Nichols' stepfather, Rodney Wells, told The Associated Press by phone that he and his wife, RowVaughn Wells, who is Nichols' mother, discussed the second-degree murder charges and are "fine with it." They had pushed for first-degree murder charges.

"There's other charges, so I'm all right with that," he said, noting he was "ecstatic" that authorities have moved quickly in the case.

A woman with black hair, head bowed, looking sad.
RowVaugn Wells, the mother of Nichols, says she is satisfied with the charges against the five officers. (Gerald Herbert/The Associated Press)

At the White House, U.S. President Joe Biden said Nichols' family and the city of Memphis deserve "a swift, full and transparent investigation."

"Public trust is the foundation of public safety, and there are still too many places in America today where the bonds of trust are frayed or broken," Biden said in a statement.

The Memphis police chief has called the actions of five officers involved in Nichols' violent arrest "heinous, reckless and inhumane" and made a plea to residents of the city to protest peacefully when video of the arrest is released to the public.

"This is not just a professional failing. This is a failing of basic humanity toward another individual," Memphis Police Director Cerelyn "CJ" Davis said in a video statement that was released late Wednesday on social media.

A man in religious attire shakes the hand of another man, dressed in black with a black ball cap on.
Rodney Wells, right, Nichols's stepfather, is comforted by Bishop Henry Williamson on Monday. (Gerald Herbert/The Associated Press )

State and federal investigations ongoing

The five Black officers found to be "directly responsible for the physical abuse of Mr. Nichols," who also was Black, were fired last week, but Davis said other officers are still being investigated for violating department policy.

In addition, she said "a complete and independent review" will be conducted of the department's specialized units, without providing further details.

As state and federal investigations continue, she promised "full and complete co-operation" from the Memphis Police Department to determine what contributed to Nichols' death three days after his Jan. 7 arrest.

Mulroy told The Associated Press on Tuesday that local and state investigators want to complete as many interviews as possible before releasing the video. 

A man with grey hair walks out of a meeting room, as others look on.
District Attorney Steve Mulroy, centre, says local and state investigators wanted to complete as many interviews as possible before releasing the video of the arrest. (Gerald Herbert/The Associated Press)

Nicols beaten for 3 minutes, lawyer says

Ben Crump, the attorney representing Nichols' family, said police video the family viewed showed Nichols was shocked, pepper-sprayed and restrained when he was pulled over for a traffic stop near his home.

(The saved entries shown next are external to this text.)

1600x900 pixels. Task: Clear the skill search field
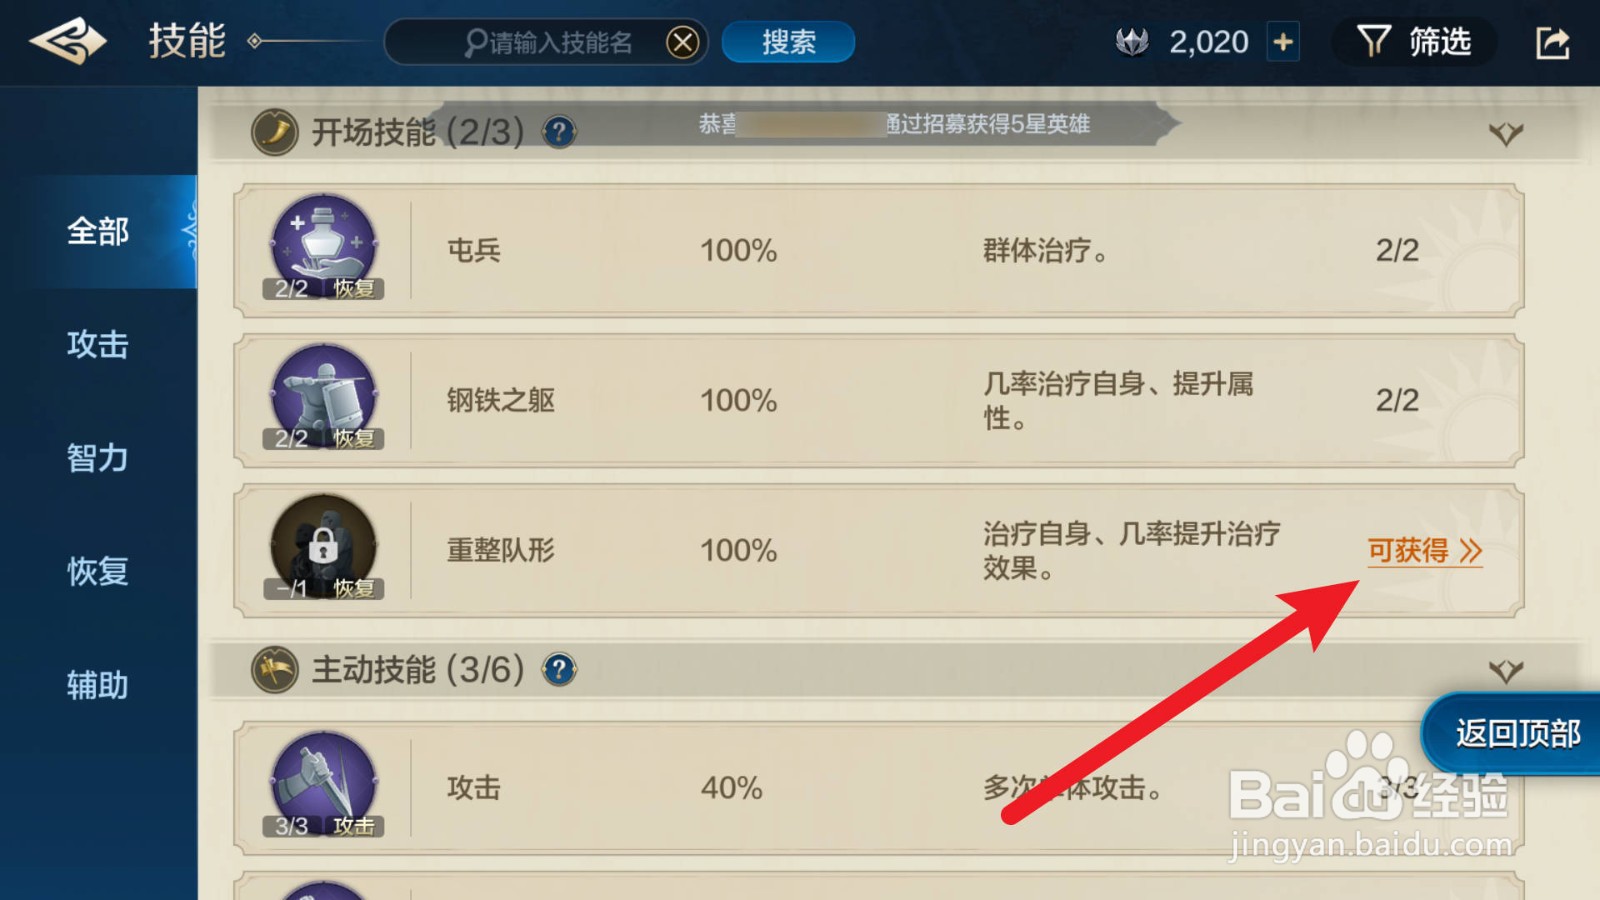click(x=683, y=42)
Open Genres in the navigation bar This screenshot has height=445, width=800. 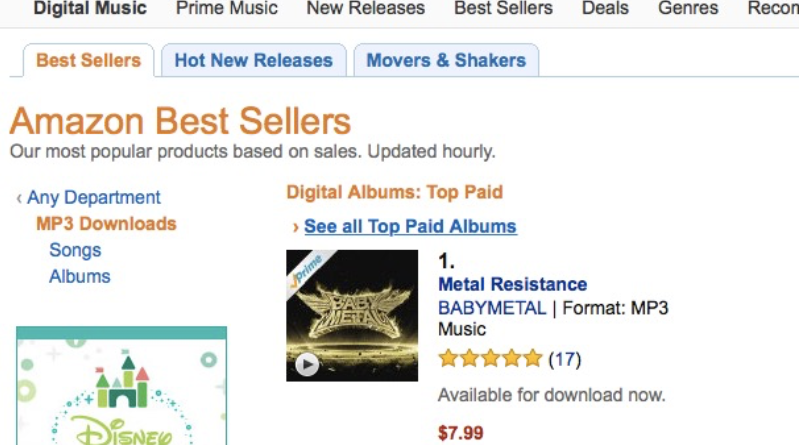pos(688,8)

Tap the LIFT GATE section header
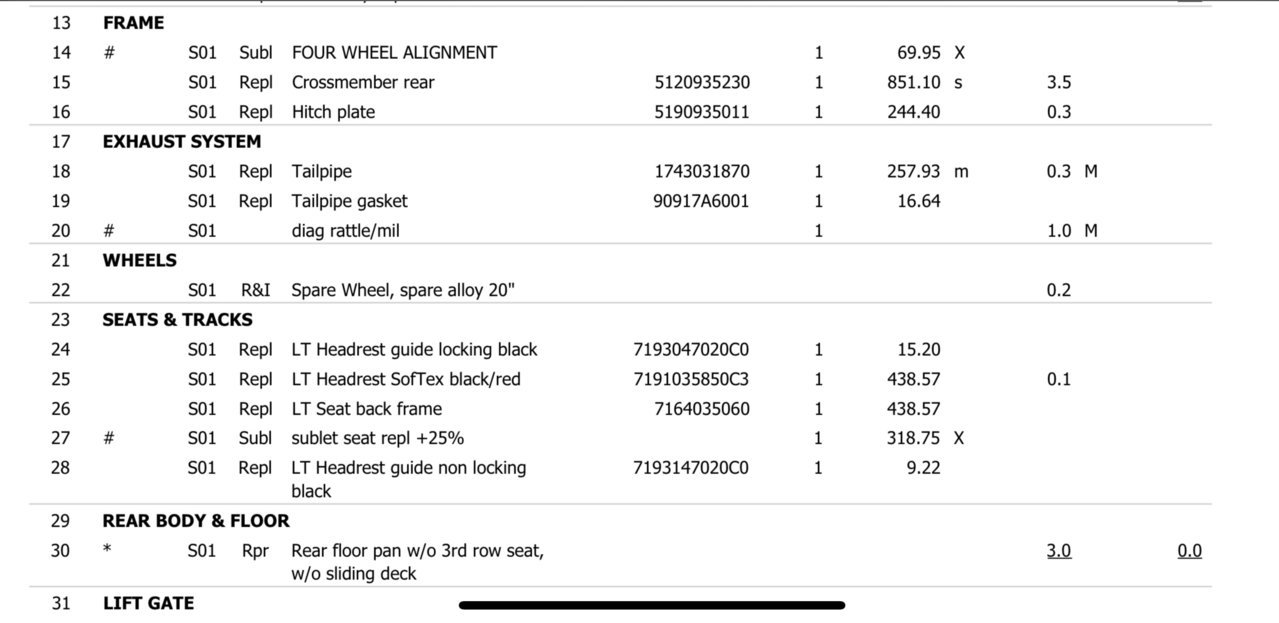[148, 603]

He was returning home from a suburban park, where he had taken photos of the sunset.

The legal team said officers beat Nichols for three minutes in a "savage" encounter reminiscent of the infamous 1991 police beating of Los Angeles motorist Rodney King.

Relatives have accused the police of causing Nichols to have a heart attack and kidney failure. Authorities have only said Nichols experienced a medical emergency.

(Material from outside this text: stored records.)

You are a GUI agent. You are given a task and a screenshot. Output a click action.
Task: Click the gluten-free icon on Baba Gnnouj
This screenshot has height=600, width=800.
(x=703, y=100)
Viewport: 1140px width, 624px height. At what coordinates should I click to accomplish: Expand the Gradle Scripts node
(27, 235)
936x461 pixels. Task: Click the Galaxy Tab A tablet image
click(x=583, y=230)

When video of the arrest is publicly released, Davis said she expects the community to react.

"I expect our citizens to exercise their First Amendment right to protest, to demand actions and results, but we need to ensure our community is safe in this process," she said. "None of this is a calling card for inciting violence or destruction on our community or against our citizens."

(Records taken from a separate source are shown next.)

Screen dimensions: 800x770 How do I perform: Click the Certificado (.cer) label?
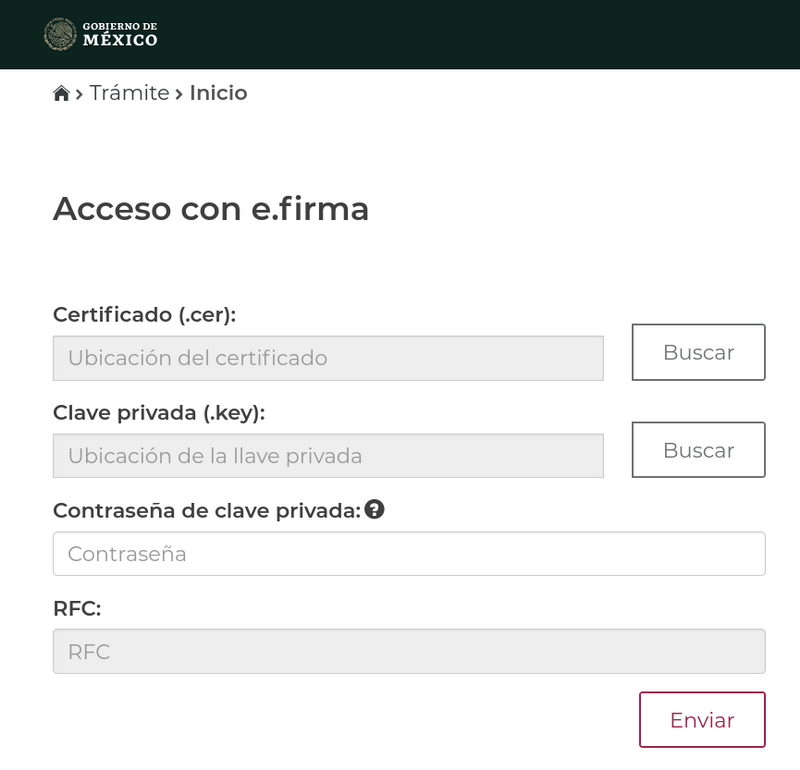tap(144, 315)
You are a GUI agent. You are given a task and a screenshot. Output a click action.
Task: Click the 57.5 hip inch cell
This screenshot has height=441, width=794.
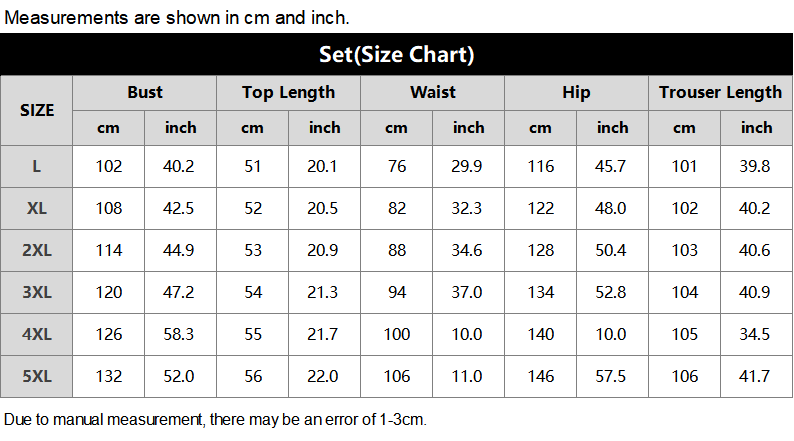[612, 377]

Davis said the actions of the fired officers aren't a reflection of the good work that many Memphis police officers do every day and she pledged to take action to make improvements at the agency.

"It is my intent, as a proactive measure, to ensure that a complete and independent review is conducted on all of the Memphis Police Department's specialized units and the commitment of my executive leadership to ensure that policies and procedures are adhered to in our daily encounters with the citizens we are sworn to serve," she said.

Two fire department workers were also removed from duty over the Nichols' arrest.